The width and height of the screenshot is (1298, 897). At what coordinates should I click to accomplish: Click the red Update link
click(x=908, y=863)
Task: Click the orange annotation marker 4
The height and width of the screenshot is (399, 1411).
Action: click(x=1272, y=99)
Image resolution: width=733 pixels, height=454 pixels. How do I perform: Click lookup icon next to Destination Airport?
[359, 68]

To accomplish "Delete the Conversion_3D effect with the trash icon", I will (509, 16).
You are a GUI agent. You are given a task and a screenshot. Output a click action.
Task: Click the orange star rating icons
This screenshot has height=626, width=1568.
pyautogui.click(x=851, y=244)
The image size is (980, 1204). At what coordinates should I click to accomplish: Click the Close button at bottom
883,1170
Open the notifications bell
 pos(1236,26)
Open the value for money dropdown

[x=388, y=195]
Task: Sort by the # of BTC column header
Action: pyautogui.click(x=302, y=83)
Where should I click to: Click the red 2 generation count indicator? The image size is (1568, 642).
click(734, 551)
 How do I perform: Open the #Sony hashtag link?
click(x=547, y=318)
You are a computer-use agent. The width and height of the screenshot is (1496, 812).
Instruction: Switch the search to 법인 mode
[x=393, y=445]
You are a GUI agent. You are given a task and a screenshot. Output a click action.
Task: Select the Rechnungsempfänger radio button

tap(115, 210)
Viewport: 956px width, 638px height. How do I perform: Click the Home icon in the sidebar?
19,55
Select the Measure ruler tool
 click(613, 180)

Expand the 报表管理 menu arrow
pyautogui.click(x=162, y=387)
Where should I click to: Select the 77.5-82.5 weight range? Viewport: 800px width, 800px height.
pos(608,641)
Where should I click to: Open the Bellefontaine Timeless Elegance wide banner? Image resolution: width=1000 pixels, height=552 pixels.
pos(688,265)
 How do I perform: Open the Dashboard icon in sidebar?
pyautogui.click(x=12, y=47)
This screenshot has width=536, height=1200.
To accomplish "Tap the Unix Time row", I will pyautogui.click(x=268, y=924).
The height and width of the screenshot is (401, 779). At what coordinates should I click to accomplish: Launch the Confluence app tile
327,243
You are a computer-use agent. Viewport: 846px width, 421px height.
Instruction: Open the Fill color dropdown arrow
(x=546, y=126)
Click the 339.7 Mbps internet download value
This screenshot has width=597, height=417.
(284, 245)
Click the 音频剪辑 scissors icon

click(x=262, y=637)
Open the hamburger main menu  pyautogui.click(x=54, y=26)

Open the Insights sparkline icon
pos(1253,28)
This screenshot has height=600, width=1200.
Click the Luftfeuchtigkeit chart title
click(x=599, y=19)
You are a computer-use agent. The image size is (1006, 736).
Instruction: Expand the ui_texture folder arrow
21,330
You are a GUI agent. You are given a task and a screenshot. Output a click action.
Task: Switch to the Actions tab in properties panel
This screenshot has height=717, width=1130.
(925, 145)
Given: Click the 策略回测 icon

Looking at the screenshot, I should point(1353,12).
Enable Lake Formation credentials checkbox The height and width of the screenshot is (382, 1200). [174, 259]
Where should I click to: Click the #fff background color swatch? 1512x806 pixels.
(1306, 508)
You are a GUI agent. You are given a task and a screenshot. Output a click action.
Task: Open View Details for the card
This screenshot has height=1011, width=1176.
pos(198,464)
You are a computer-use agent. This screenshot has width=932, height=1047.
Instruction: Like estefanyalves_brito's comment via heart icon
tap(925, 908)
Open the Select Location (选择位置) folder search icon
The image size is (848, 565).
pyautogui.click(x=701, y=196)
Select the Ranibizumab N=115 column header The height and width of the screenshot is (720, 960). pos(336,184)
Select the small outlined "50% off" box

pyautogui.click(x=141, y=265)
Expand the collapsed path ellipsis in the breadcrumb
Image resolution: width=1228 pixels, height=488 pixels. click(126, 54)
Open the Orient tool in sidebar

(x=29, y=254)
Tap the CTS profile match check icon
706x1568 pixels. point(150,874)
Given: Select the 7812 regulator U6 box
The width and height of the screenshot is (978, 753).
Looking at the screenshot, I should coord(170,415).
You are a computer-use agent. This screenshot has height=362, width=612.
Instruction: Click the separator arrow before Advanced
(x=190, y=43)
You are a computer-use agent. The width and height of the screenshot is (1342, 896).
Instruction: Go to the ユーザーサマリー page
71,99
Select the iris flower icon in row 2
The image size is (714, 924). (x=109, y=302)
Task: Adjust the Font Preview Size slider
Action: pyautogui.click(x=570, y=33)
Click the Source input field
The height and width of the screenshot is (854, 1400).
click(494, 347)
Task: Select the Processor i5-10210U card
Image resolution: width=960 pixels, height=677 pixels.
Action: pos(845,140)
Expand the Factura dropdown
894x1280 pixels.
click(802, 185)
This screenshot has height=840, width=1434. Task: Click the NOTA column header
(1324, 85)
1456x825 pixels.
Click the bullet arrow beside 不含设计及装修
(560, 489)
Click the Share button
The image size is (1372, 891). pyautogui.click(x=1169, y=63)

★ ★ ★ ★ ★

Your task is to retype the entries verbatim, starting with the line that holds "Click the Luftfeuchtigkeit chart title" and stopping after the line that holds "Task: Select the Processor i5-10210U card".

Click the Luftfeuchtigkeit chart title
click(x=599, y=19)
You are a computer-use agent. The image size is (1006, 736).
Instruction: Expand the ui_texture folder arrow
21,330
You are a GUI agent. You are given a task and a screenshot. Output a click action.
Task: Switch to the Actions tab in properties panel
This screenshot has height=717, width=1130.
(925, 145)
Given: Click the 策略回测 icon

Looking at the screenshot, I should point(1353,12).
Enable Lake Formation credentials checkbox The height and width of the screenshot is (382, 1200). [174, 259]
Where should I click to: Click the #fff background color swatch? 1512x806 pixels.
(1306, 508)
You are a GUI agent. You are given a task and a screenshot. Output a click action.
Task: Open View Details for the card
This screenshot has height=1011, width=1176.
pos(198,464)
You are a computer-use agent. This screenshot has width=932, height=1047.
Instruction: Like estefanyalves_brito's comment via heart icon
tap(925, 908)
Open the Select Location (选择位置) folder search icon
The image size is (848, 565).
pyautogui.click(x=701, y=196)
Select the Ranibizumab N=115 column header The height and width of the screenshot is (720, 960). pos(336,184)
Select the small outlined "50% off" box

pyautogui.click(x=141, y=265)
Expand the collapsed path ellipsis in the breadcrumb
Image resolution: width=1228 pixels, height=488 pixels. click(126, 54)
Open the Orient tool in sidebar

(x=29, y=254)
Tap the CTS profile match check icon
706x1568 pixels. point(150,874)
Given: Select the 7812 regulator U6 box
The width and height of the screenshot is (978, 753).
Looking at the screenshot, I should coord(170,415).
You are a computer-use agent. This screenshot has height=362, width=612.
Instruction: Click the separator arrow before Advanced
(x=190, y=43)
You are a computer-use agent. The width and height of the screenshot is (1342, 896).
Instruction: Go to the ユーザーサマリー page
71,99
Select the iris flower icon in row 2
The image size is (714, 924). (x=109, y=302)
Task: Adjust the Font Preview Size slider
Action: pyautogui.click(x=570, y=33)
Click the Source input field
The height and width of the screenshot is (854, 1400).
click(494, 347)
Task: Select the Processor i5-10210U card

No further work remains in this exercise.